The "b prefix" indicates that the object you have at hand is not a text string - but a set of bytes -
In Python 3 the two things are fundamentally different, why you always need to know how the text is encoded in the bytes to be able to transpose them into characters. Nowadays it is increasingly common for the text to be in the "utf-8" encoding, but some legacy systems and Windows use "latin-1" encoding - which allows all characters of the Portuguese language to be in a single byte .
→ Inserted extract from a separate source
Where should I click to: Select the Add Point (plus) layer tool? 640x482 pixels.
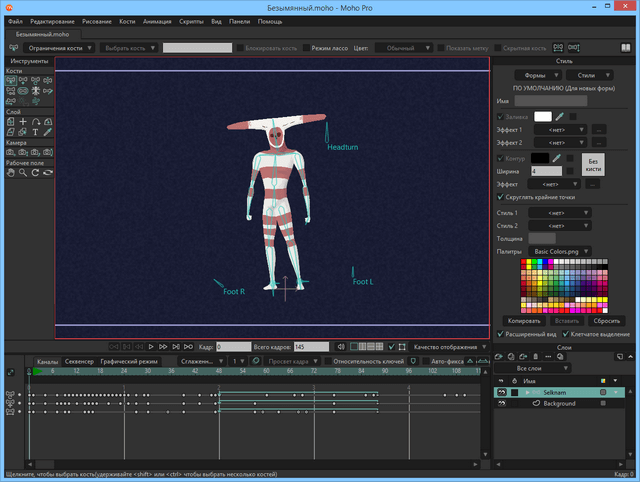coord(22,121)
Python's "byte" objects have a "decode" method - just call it and the result will be the text string (which is indicated in Python without the prefix 'b'). but in addition to the "decode" method, the str(xml, 'utf-8')
call would also do this transformation - the error message changes. Since it is not the Python error saying that there is an invalid utf-8 string, the odds are your XML will be in utf-8 - only ODBC complains about an invalid character: utf-8 supports universal characters - other encodings such as latin1, no - if there are characters in languages with Greek, Russian, Hebrew, or even punctuation marks that are not defined in latin-1, an error will occur, which may well be this one. p>
The remedy would be to force a coding with escaping to pass the data to the driver - but, there is another problem: the function does not accept bytes (the already encoded text). Result: You will have to mutilate the text in Python, replacing all the characters outside of "latin1" with "?", Turning it back into text and then making your call. Then, if there is no other error in the XML should work.
I would recommend contacting anyone who has designed the bank you are feeding to accept universal encoding.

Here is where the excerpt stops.